Le football algérien traverse une période sans précédent. Pour la première fois dans l’histoire du sport national, un ancien président de la Fédération algérienne de football (FAF) est incarcéré. Kheireddine Zetchi, à la tête de la FAF entre 2017 et 2021, a été placé sous mandat de dépôt hier mercredi 27 novembre 2024 sur ordre du juge d’instruction du pôle pénal national économique et financier de Sidi M’hamed, à Alger.
Transféré à la prison de Koléa après son audition, cet homme d’affaires de 59 ans, également fondateur du club Paradou AC, est impliqué dans une enquête portant sur des soupçons de corruption, de détournement de fonds publics et d’octroi de privilèges injustifiés.
Cette décision s’inscrit dans une enquête approfondie menée depuis plusieurs mois. Au cœur des accusations figurent des contrats controversés avec l’équipementier Adidas, des primes en devises accordées à des joueurs locaux et d’autres irrégularités présumées ayant marqué les mandats de Zetchi et de ses successeurs, Charaf-Eddine Amara et Djahid Zefizef. Ces derniers avaient également été entendus en octobre dans le cadre de cette même affaire. Zetchi n’est pas le seul à être écroué.

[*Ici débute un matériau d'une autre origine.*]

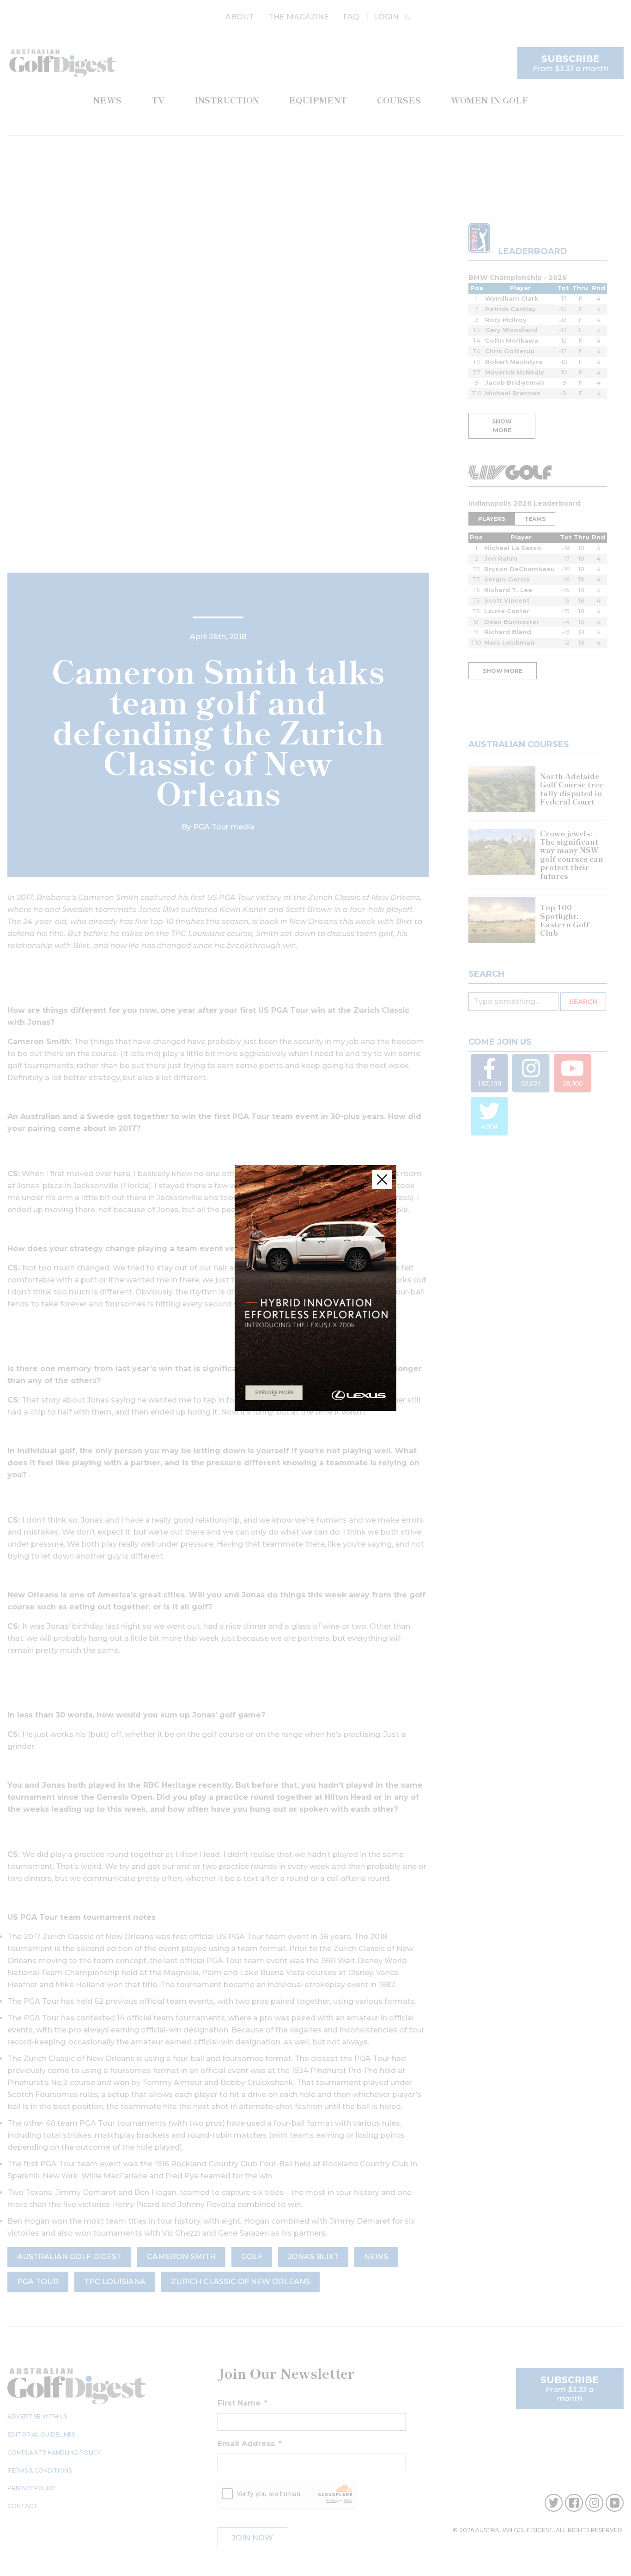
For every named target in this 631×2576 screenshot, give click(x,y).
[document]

En effet, début novembre, trois anciens cadres de la FAF, dont deux ex-secrétaires généraux et un directeur de l’administration générale, avaient été placés sous mandat de dépôt, tandis que deux membres du bureau fédéral étaient soumis à un contrôle judiciaire. En tout, 14 cadres de la Fédération, incluant trois anciens présidents, sont impliqués dans des accusations d’«abus de fonction», de «détournement de deniers publics» et de «conclusion de contrats en violation des procédures légales». Alors que ce scandale ébranle les plus hautes sphères du football algérien, le nouveau ministre des Sports, Walid Sadi – lui-même ancien président de la FAF – est engagé pour lancer une série de mesures inédites à l’effet de restaurer la transparence et la confiance dans le secteur. Parmi elles, des audits approfondis des finances des clubs de Ligue 1 seront menés par des équipes de la Cour des comptes, une première dans le pays.
«Cette initiative vise à mettre fin à des décennies de gestion opaque et à aligner notre football sur des standards professionnels reconnus internationalement», a déclaré à El Watan une source proche du ministère.
Depuis l’introduction du professionnalisme en 2010, le football algérien peine à instaurer des pratiques financières conformes aux normes. Les clubs, largement soutenus par des entreprises publiques, souffrent de déficits chroniques et d’une inflation des salaires. Désormais, chaque dépense devra être justifiée sous peine de sanctions sévères ou de poursuites judiciaires.
Cette affaire intervient dans un contexte où l’équipe nationale brille sur le terrain, comme en témoigne sa récente victoire 5-1 contre le Togo à Annaba lors des éliminatoires de la CAN-2024. Pourtant, ces succès sportifs risquent d’être éclipsés par l’ampleur des scandales autour de la FAF. «Avec ces nouvelles régulations, nous espérons entrer dans une ère de gouvernance exemplaire. La transparence et la responsabilité doivent devenir les piliers du football algérien», a souligné un dirigeant de club évoluant en nationale 1.
Le pôle pénal économique et financier a réitéré son engagement à mener cette enquête avec impartialité, tout en promettant une communication transparente des résultats.